I’m working on a research problem that has some relationship to auction theory, so I’m trying to read up on some of the literature. I finally found this paper, which is more related to what I’m doing — an auction in which the amount of the divisible good is determined after the bidding. This is used in Treasury auctions in some countries, but is also a reasonable model for a kind of “middleman scenario” I think, where the seller is a middleman and uses the bids to purchase the good to be sold from a supplier.

In a uniform-price auction (where the bidders bid demand curves and the seller sets a price), equilibria exists where the bidders bid really low and then get the good for free. This can be arbitrarily bad for the seller. In a discriminatory-price auction (where the price bidders pay is kind of like an integral of their demand curve), this problem doesn’t happen, since bidders are interested in their entire demand curve. This is good for the seller.

But you can fix up a uniform price auction by letting the seller restrict the supply after the bids come in, This paper shows that in that case, the equilibria are better for the seller, and in fact the seller will not have to restrict the supply.
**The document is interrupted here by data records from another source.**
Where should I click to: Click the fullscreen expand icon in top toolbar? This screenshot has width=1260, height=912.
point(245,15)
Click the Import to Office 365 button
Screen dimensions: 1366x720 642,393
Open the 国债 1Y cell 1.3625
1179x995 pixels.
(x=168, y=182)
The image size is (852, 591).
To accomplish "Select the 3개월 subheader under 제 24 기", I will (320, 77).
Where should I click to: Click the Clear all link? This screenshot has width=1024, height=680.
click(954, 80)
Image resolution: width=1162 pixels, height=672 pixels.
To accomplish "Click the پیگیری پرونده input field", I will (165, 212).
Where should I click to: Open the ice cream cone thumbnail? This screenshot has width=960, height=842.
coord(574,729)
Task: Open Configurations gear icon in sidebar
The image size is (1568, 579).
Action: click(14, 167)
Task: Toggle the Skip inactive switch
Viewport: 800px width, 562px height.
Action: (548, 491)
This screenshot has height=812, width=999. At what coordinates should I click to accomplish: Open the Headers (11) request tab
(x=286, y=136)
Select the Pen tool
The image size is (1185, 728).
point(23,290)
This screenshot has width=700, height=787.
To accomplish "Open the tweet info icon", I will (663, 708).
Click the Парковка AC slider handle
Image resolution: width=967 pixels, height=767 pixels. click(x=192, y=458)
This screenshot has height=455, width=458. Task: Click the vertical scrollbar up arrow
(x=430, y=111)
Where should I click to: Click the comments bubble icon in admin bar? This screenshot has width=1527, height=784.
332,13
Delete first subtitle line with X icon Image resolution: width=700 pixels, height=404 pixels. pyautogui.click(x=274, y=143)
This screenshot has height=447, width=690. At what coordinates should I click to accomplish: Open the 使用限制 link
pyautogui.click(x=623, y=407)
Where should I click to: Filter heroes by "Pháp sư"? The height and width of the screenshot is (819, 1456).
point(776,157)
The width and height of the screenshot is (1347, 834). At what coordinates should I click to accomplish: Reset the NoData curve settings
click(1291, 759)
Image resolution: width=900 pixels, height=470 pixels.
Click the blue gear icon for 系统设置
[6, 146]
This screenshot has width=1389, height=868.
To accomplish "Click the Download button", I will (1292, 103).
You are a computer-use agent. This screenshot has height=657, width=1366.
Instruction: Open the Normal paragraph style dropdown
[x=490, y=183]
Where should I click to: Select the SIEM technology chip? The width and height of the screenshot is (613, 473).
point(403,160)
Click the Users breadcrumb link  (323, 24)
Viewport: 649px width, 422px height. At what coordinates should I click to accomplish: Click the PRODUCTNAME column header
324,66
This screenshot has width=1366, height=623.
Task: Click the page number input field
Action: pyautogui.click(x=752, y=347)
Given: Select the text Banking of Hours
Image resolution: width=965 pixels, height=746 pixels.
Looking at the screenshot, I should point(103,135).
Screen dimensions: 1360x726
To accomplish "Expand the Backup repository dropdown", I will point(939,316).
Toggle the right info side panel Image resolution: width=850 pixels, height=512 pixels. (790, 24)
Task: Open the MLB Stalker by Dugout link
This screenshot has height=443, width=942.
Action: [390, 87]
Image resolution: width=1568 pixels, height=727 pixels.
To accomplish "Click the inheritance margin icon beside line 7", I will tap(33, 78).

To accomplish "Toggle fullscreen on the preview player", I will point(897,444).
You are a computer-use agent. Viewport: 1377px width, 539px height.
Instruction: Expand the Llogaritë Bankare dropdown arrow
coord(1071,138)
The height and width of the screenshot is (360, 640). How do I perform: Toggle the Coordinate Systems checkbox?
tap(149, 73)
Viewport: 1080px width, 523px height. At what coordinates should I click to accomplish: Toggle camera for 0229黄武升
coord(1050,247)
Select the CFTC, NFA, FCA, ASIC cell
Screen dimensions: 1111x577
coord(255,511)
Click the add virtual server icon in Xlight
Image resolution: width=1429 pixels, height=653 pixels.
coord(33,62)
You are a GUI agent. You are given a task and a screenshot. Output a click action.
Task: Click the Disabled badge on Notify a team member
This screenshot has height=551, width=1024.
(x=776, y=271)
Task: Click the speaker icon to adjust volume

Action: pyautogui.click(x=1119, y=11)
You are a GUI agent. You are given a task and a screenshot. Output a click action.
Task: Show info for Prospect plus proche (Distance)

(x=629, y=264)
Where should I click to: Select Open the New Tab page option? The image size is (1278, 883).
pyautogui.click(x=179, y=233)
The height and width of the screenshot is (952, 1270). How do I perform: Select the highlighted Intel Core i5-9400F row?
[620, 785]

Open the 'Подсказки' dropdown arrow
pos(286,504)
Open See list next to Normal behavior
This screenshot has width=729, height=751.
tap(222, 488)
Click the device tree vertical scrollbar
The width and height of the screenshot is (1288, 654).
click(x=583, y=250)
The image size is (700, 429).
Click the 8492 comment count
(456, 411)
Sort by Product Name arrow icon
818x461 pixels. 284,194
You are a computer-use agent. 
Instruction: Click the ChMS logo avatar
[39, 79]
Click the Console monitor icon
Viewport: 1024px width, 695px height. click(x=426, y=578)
So by retaining the right to restrict the supply, the situation is improved, but that right need not be exercised.

paper a day : approximating high-dimensional pdfs by low-dimensional ones

Asymptotically Optimal Approximation of Multidimensional pdf’s by Lower Dimensional pdf’s
Steven Kay
IEEE Transactions on Signal Processing, V. 55 No. 2, Feb. 2007, p. 725–729

The title kind of says it all. The main idea is that if you have a sufficient statistic, then you can create the true probability density function (pdf) of the data from the pdf of the sufficient statistic. However, if there is no sufficient statistic, you’re out of luck, and you’d like to create a low-dimensional pdf that somehow best captures the features you want from the data. This paper proves that a certain pdf created by a projection operation is optimal in that it minimizes the Kullback-Leibler (KL) divergence. Since the KL divergence dictates the error in many hypothesis tests, this projection operation is good in that decisions based on the projected pdf will be close to decisions based on the true pdf.

This is a correspondence item, so it’s short and sweet — equations are given for the projection and it is proved to minimize the KL divergence to the true distribution. Examples are given for cases in which sufficient statistics exist and do not exist, and an application to feature selection for discrimination is given. The benefit is that this theorem provides a way of choosing a “good” feature set based on the KL divergence, even when the true pdf is not known. This is done by estimating an expectation from the observed data (the performance then depends on the convergence speed of the empirical mean to the true mean, which should be exponentially fast in the number of data points).

The formulas are sometimes messy, but it looks like it could be a useful technique. I have this niggling feeling that a “bigger picture” view would be forthcoming from looking at information geometry/differential geometry viewpoint, but my fluency in those techniques is lacking at the moment.

Update: My laziness prevented me from putting up the link. Thanks, Cosma, for keeping me honest!